Infine va osservato che per avere una fotografia più oggettiva della qualità della chirurgia pancreatica avremmo bisogno della mortalità a 90 giorni e nel caso di resezione del tumore del pancreas bisognerebbe avere il numero di recidive a 3 mesi, a 6 mesi e a 1 anno dall’intervento. Quest’ultimo dato farebbe un po’ di chiarezza sulla qualità della decisione di portare il paziente all’intervento, decisione che, tranne pochi casi, è demandata al solo chirurgo e non ad un team multidisciplinare.
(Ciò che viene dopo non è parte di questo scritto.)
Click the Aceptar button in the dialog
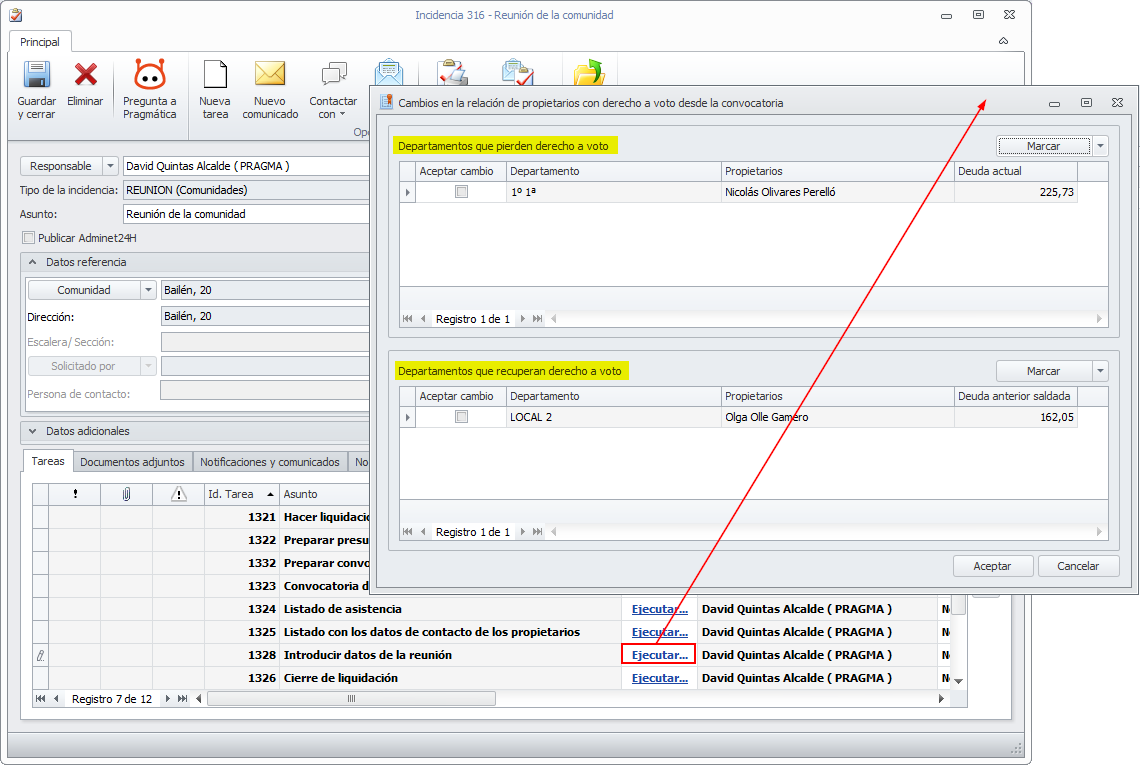Screen dimensions: 1140x766 [x=992, y=566]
I dati disponibili da studi in altre nazioni e da centri qualificati ci dicono che il tasso di recidive nel primo anno post intervento arriva quasi al 50%, dato sconfortante per l’impatto sulla qualità della vita, indicatore molto sottovalutato, e della sopravvivenza dei pazienti. 

Come comunità del tumore del pancreas dovremmo mettere più attenzione nella scelta del centro a cui rivolgersi e nella valutazione dei rischi e dei benefici di un potenziale intervento di resezione del tumore del pancreas, patologia che ha una natura sistemica, non localizzata nella sola sede del tumore, per via della presenza precoce di micrometastasi. 
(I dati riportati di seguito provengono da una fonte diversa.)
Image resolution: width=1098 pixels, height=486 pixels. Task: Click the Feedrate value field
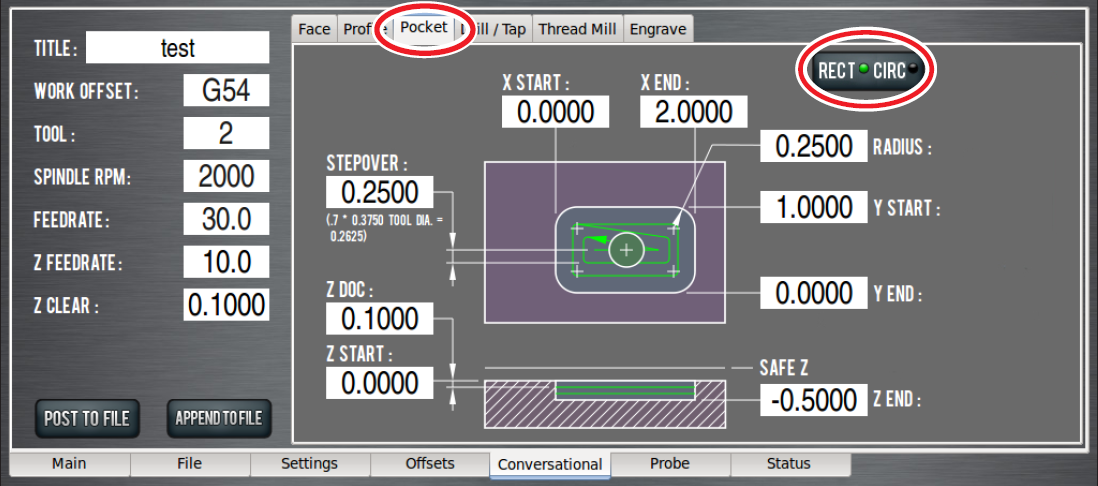pos(226,220)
Il migliore viatico per una decisione ragionevole è la presenza nell’ospedale prescelto di un vero team interdisciplinare composto da: chirurgo, oncologo, radiologo, anatomopatologo, gastroenterologo, … . Se poi comanda il chirurgo allora, gattopardescamente, siamo punto e a capo. 

Nell’ottica della gestione multidisciplinare delle cure del tumore del pancreas non si può non apprezzare l’iniziativa della Presidenza della Commissione Sanità della Regione Lombardia che si è fatta carico di sottoporre al Consiglio Regionale una delibera per la creazione delle Pancreas Units in Lombardia. Tale delibera è stata approvata all’unanimità nello scorso mese di Giugno. L’associazione Codice Viola ha contribuito a definire i contenuti della delibera regionale. Per comprendere la rilevanza di questo evento basti pensare che le unità multidisciplinari in campo oncologico ad oggi esistono solo per il tumore del seno. Adesso affinché le Pancreas Units diventino realtà operativa  bisognerà aspettare l’approvazione delle procedure operative di selezione dei centri accreditati.

Nota finale

Nella sezione Aknowledgements dell’articolo di Balzano e altri c’è una menzione per la nostra associazione Codice Viola:

Acknowledgements

The authors thank the patients’ association Codice Viola and F. Di Salvo for their assistance in data analysis.

Ovviamente siamo molto contenti che il nostro lavoro venga riconosciuto pubblicamente perché ciò è la dimostrazione tangibile che le associazioni pazienti possono contribuire attivamente alla produzione e arricchimento della conoscenza scientifica.